Müşterekler kavramı bu imkânın yanında, gündelik toplumsal ilişkilerde görülebilen ve yine mülkiyet ilişkileri bağlamında düşünebileceğimiz bir ilişki pratiğine gönderme yapıyor. Dereler, vadiler, ormanlar, yaylalar, bilgi, internet gibi varlıklar üzerinden düşündüğümüzde, bu varlıkların piyasa ilişkilerine tabi kılınmaya çalışılan, "çitlenen", ancak hiç bir tekil toplumsal örgütlenmenin veya formasyonun el koyamayacağı ve tekelleştiremeyeceği, insanların ve canlıların ortak varlığı olduğunu görüyoruz. Elbette bu görüş belirli bir perspektife dayanmaktadır ve bu ortak varlıklarımızı piyasa egemenliği içinde düşünmeye ve kurgulamaya çalışan görüşle taban tabana karşıttır. Bahsettiğimiz bu ortak varlıkların belirli iştirakçileri ve/ya kullanıcıları bulunmaktadır. Bu açıdan, bir yandan bu varlıklar evrensel özelliklere sahipken, bir yandan da hepsinin tekil kültürel/toplumsal özellikleri bulunmaktadır. Örneğin, Rize'nin Fındıklı ilçesinde bulunan Abu deresinin kullanım hakkı ilk elden bu müşterekin iştirakçilerine, yani o bölgede yaşayan, o bölgeyi yaşam alanı olarak kuran insanlara ve canlılara aittir. Bu açıdan müştereklerin belirli mekânsal ve kültürel özellikleri de bulunmaktadır. Ancak bir yandan, örneğin Abu deresi, bütün canlıların bugünkü toplumsal ve yaşamsal pratikleri ve kurallarına göre belirlendiği için, bu derede bütün toplumsal ilişkilerin ve yaşam koşullarının bir çözümlemesi yapılabilir.

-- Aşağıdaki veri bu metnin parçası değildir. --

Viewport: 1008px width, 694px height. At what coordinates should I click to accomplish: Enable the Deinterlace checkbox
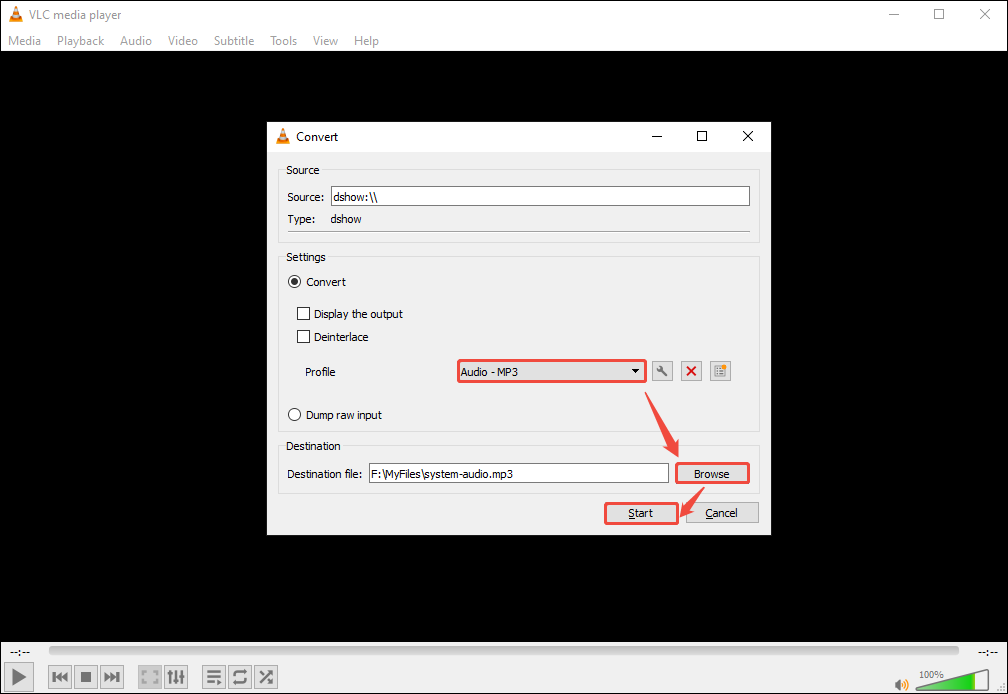pos(304,337)
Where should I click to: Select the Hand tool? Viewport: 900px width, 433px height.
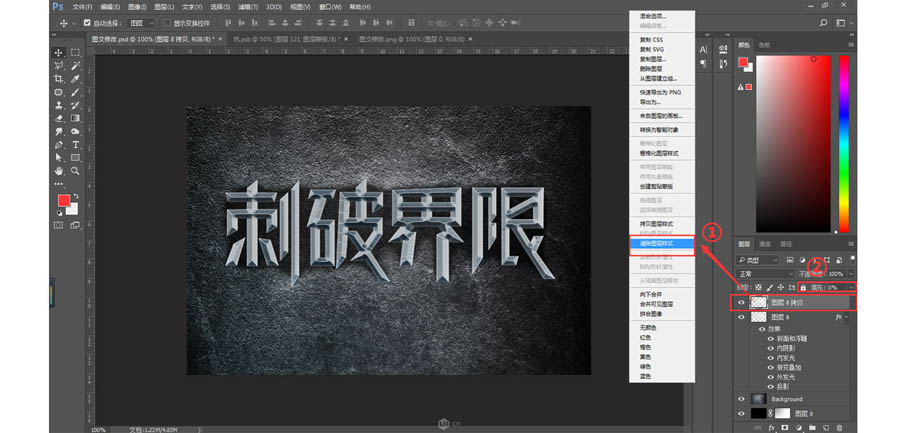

Buna bağlı olarak da, bir müşterek üzerinde bürün toplumsal ilişkilerin belirleyiciliği ve iştirakçiliği iddia edilebilir.

Özetle, müşterek kavramını öncelikle bir imkân olarak, ardından da gündelik ilişkilerde gerçeklik kazanmış ve toplumsal çözümlemesi yapılabilen bir ilişkiler bütünü olarak görüyoruz.

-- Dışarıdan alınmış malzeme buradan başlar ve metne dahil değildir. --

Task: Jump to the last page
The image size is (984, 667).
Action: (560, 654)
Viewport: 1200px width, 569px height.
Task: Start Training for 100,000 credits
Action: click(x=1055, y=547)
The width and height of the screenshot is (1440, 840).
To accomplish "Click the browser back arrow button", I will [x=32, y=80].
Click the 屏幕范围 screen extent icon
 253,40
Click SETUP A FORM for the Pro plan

Bir imkân ve gerçekliği olan bir kavramı, bir ikilik olarak değil, sürekli üretilen bir ilişkiler pratiğinin izdüşümü olarak gördüğümüzü de ekleyelim.

Müştereklerin Çitlenmesi

Feodalizmden kapitalizme geçiş süreci boyunca 16.yy’dan itibaren toprakların çitlenmesi ve mülksüzleştirme yoluyla sağlanan ilksel sermaye birikimin tarihselliğini tartışmak buradaki amacımız olmadığından, çitlemenin kapitalist sermaye birikiminin başat unsuru olmasından ve çitlemenin sürekliliğine yapılan vurguyu "el koyarak birikim" kavramı ile açıklayan David

6 Bknz: Silvia Federici (2011)

(4)

Harvey'den (2004) yola çıkarak küresel ölçekte yaşanan çitleme ve mülksüzleştirme pratiklerinin HES karşıtı mücadele deneyimleri üzerinden tartışılabileceğini düşünüyoruz.

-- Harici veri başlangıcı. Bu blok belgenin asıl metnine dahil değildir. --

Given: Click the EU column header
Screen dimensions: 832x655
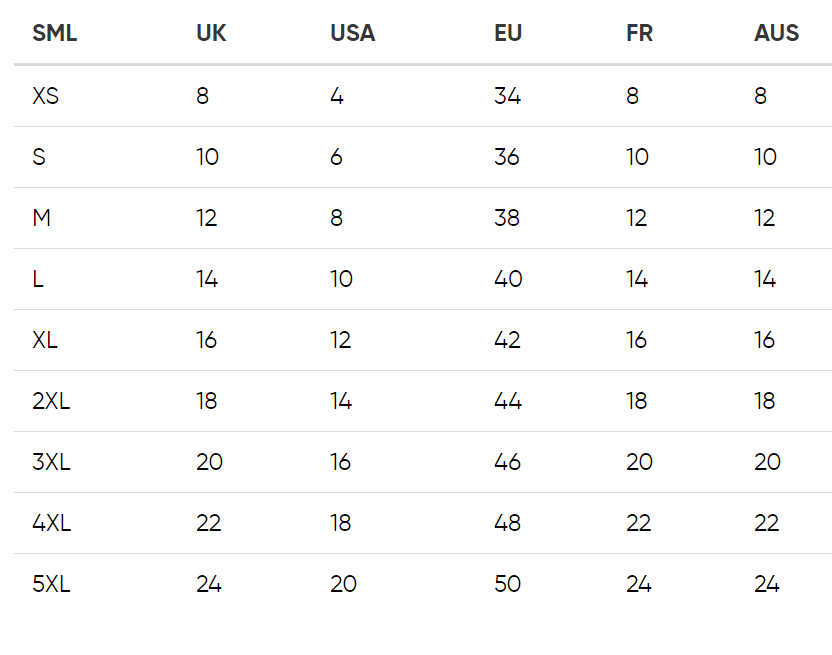Looking at the screenshot, I should coord(508,33).
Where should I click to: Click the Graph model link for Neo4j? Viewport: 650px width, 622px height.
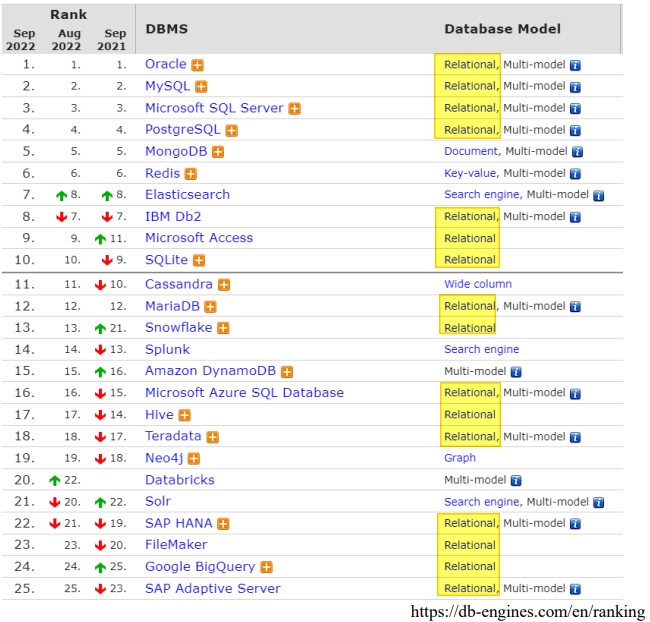coord(460,458)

Birçok vadide suyun ve toprağın çevrelenmesi süreçleri neoliberal politikaların tezahürü olarak karşımıza çıkmaktadır. Kapitalizm kriz koşullarında yeni sermaye aktarım kanalları arayışına girerken ve tüm dünyada enerji ve su tartışılan en büyük başlıklardan biri haline gelmişken Türkiye coğrafyasında birçok vadide HES projeleri gündeme geldi. Sermaye aktarımı için, çiftçiliğin ve küçük aile üreticiliğinin neredeyse terk edilmiş, vadilerin insansızlaştırılmış, kültürel sermayelerin piyasa koşullarında dolaşıma sokulma hamleleri gerçekleşmiş olan vadiler cazibe merkezlerini oluşturdu. Önce söylemi inşa eden ve bu söylem üzerinden rızayı örgütleyen (örgütleyebileceğini düşünen) devlet-şirket ikilisi "kamu yararı" adı altında acil kamulaştırmalar yaparak, çitleme harekâtının hamlelerini attı.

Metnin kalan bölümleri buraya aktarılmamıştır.